TEXT FOR ANALYSIS:
= = = =

The bilateral session between Canadian and Mexican trade officials set for next week in Mexico City will test the resilience of North American economic integration at a delicate moment for both nations. Standing on the sixth-floor balcony of Mexico’s Ministry of Economy last month, I watched protesters gathering below—a visual reminder of the domestic pressures influencing international economic policy across the continent.
“We’re entering these talks with clear eyes about what’s at stake,” said Canadian Trade Minister Eleanor Chen during our phone conversation yesterday. “The relationship with Mexico represents over $41 billion in two-way trade annually, but the quality of that relationship matters as much as the quantity.”
This round of negotiations comes against a backdrop of significant political transitions. Mexico’s recently inaugurated President Claudia Sheinbaum has signaled continuity with her predecessor’s economic nationalism while promising a more technocratic approach. Meanwhile, Canada’s government faces mounting pressure from opposition parties questioning whether existing trade frameworks adequately protect Canadian industries.
Central to next week’s agenda is the ongoing dispute over Mexico’s energy policies, which Canadian officials claim violate provisions in the United States-Mexico-Canada Agreement (USMCA). The controversy centers on Mexico’s 2021 electricity law that prioritizes state-owned power companies over private and foreign investors, including several Canadian renewable energy firms with substantial investments in Mexico’s growing green energy sector.
“We’ve invested over $3.8 billion in Mexican renewable projects since 2018,” explained Victoria Hartland, CEO of Toronto-based NorthStar Renewables. “The rule changes midstream aren’t just bad for our shareholders—they undermine Mexico’s own climate commitments and the spirit of North American cooperation.”

= = = =

RAW DATA:
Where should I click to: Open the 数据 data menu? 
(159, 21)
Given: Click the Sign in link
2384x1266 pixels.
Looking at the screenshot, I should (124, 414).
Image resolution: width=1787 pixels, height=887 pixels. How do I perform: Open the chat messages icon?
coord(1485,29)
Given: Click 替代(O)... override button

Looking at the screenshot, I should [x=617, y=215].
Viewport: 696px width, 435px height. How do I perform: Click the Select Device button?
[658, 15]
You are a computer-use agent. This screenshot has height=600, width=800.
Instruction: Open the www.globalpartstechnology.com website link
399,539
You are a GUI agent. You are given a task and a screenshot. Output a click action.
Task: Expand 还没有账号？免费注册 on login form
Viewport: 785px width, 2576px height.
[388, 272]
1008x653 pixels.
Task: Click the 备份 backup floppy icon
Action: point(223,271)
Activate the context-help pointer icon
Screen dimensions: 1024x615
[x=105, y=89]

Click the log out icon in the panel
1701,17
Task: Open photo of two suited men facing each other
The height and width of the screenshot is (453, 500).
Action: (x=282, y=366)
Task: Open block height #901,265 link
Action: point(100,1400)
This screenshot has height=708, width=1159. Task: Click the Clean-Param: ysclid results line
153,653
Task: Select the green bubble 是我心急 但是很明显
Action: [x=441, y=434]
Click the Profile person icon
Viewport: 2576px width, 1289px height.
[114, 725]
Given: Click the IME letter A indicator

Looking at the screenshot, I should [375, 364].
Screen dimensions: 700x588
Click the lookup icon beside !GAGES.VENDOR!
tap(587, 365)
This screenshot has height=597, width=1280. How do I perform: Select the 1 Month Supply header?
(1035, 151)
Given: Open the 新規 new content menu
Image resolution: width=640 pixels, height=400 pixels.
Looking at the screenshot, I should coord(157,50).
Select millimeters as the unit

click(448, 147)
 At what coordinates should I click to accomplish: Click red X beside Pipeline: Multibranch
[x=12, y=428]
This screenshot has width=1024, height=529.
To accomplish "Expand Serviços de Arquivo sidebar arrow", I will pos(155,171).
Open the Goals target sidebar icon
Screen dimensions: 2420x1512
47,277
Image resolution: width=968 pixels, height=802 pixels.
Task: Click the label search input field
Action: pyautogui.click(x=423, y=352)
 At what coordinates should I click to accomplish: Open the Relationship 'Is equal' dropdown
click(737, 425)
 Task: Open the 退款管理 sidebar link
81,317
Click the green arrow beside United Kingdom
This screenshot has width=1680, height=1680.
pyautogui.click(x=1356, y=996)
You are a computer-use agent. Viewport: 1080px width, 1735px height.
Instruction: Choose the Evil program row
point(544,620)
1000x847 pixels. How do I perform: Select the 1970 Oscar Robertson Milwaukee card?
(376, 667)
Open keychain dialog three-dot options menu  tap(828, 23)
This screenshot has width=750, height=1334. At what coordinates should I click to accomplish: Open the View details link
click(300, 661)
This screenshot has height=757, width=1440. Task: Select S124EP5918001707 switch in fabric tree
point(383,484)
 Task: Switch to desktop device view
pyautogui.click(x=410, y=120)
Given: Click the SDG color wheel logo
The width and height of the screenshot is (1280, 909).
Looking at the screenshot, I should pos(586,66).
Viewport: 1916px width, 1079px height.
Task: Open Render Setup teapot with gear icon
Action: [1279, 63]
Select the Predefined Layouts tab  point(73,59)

= = = =

WORK TO COMPLETE:
In the article on Canada–Mexico trade talks:
(a) What annual two-way trade figure does Eleanor Chen give for the relationship with Mexico?
(b) In what year was the Mexican electricity law at the center of the energy dispute passed?
(c) How much does Victoria Hartland say her company has invested in Mexican renewable projects since 2018?
The entries can be ignored.

RESPONSE FOR THIS EXERCISE:
(a) Over $41 billion.
(b) 2021.
(c) Over $3.8 billion.